McEleney: “Know that we have divided
In three our kingdom: And ‘tis our fast intent
To shake all cares and business from our age,
Conferring them on to younger strengths, while we,
Unburdened, crawl toward death.”
But then Lear makes the selfish demand that triggers everything else. He’ll decide who gets what land based on his daughters’ public declarations of love for him. When daughter Cordelia refuses to play along, Lear explodes in rage.
But as you can hear, McEleney started out sounding cranky. Add his shaking hands and Lear’s descent into madness, and it seems director Kevin Moriarty has shifted Shakespeare’s massive tragedy into a drama about Alzheimer’s. Our treatment of the elderly and mentally ill are real concerns, and you may find yourself moved to pity by this production. But a tragedy has to have a tragic hero, and a tragic hero is going to take a fall. So he’ll need some grandeur or majesty to start with. And McEleney sounds more annoying than noble.
It’s unfortunate because, later, McEleney is truly funny and touching when Lear rediscovers Cordelia’s love:
McEleney: “Come!

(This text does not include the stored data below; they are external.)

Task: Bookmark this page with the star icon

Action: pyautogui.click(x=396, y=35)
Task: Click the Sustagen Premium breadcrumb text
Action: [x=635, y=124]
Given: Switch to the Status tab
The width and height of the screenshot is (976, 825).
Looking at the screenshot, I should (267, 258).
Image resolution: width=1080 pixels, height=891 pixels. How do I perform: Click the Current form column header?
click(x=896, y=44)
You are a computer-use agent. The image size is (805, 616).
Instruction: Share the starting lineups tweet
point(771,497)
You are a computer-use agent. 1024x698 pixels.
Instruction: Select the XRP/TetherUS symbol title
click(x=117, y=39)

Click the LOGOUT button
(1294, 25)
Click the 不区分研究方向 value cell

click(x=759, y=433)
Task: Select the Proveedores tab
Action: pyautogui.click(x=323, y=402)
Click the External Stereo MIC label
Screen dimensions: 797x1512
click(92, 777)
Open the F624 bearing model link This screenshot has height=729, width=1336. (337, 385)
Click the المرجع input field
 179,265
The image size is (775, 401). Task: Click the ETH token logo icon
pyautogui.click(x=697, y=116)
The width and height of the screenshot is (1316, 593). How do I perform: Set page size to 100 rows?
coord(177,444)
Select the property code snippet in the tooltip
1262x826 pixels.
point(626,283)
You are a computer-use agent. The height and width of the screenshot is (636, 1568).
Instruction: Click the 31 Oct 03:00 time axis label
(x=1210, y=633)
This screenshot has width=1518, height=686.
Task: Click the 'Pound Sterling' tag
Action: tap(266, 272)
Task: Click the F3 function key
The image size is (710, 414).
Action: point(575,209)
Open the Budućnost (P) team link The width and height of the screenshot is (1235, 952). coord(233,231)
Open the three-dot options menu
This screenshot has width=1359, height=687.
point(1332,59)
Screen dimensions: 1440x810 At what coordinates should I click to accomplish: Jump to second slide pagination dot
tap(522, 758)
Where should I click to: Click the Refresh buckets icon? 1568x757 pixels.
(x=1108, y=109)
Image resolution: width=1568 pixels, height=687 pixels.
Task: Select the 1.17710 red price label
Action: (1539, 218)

Let’s away to prison! [laughter]
We too alone will sing like birds i’ the cage
When you shall ask of me a blessing, I’ll kneel down,
And ask of thee forgiveness.”
This King Lear is a co-production with Trinity Rep in Providence, Rhode Island. But it’s much like Moriarty’s previous efforts with Shakespeare – he uses a very streamlined script. I’ve objected to such changes in the past. But here, Moriarty’s taken a dense drama and made it admirably quick and clear. Almost anyone should be able to follow it.
One reason Moriarty’s approach is attractive here is that he doesn’t distract us with big, jazzy gimmicks. In previous plays, he’s added dance tunes and airplane crashes. Moriarty’s concerned with making these works contemporary and accessible to anyone who’s never seen a Shakespeare play. It’s an understandable concern but it’s led him at times to opt for simple emotions and social concerns over dramatic depth.
There certainly are attention-grabbers in Lear as well. But they focus and not distract. The king rages in a storm, and designer Michael McGarty’s set delivers some impressive special effects. And Lear runs naked – except when it’s a matinee performance for schools. These dramatic choices bring out the human frailty and wrenching turmoil in Shakespeare’s play.
As for the others in the cast, Christie Vela, Angela Brazil and Lee Trull are admirable in the ways they embody villains without turning melodramatic. Stephen Walters plays Edgar, the good son of Lear’s minister, Gloucester. He’s fairly bland until, like Lear, Edgar escapes the storm and rediscovers a family tie.
Walters: “Welcome, then, thou unsubstantial air that I embrace
The wretch that thou has blown unto the worst
Fears nothing from thy blasts.”
Kay: “Away, get thee away.”
Walters: “But who comes here?”
Who comes is Gloucester, Edgar’s blinded, beaten mother. That’s how devastating Shakespeare’s drama is. Something worse is always coming. Gloucester is traditionally played by a man, but Moriarty has cast Phyllis Kay in the role. The gender switch is representative of the Theater Center’s Lear. It’s a clever, inclusive change. But I wish it – and I wish Moriarty’s other decisions — added even more weight.
Because this Lear doesn’t devastate the way it should.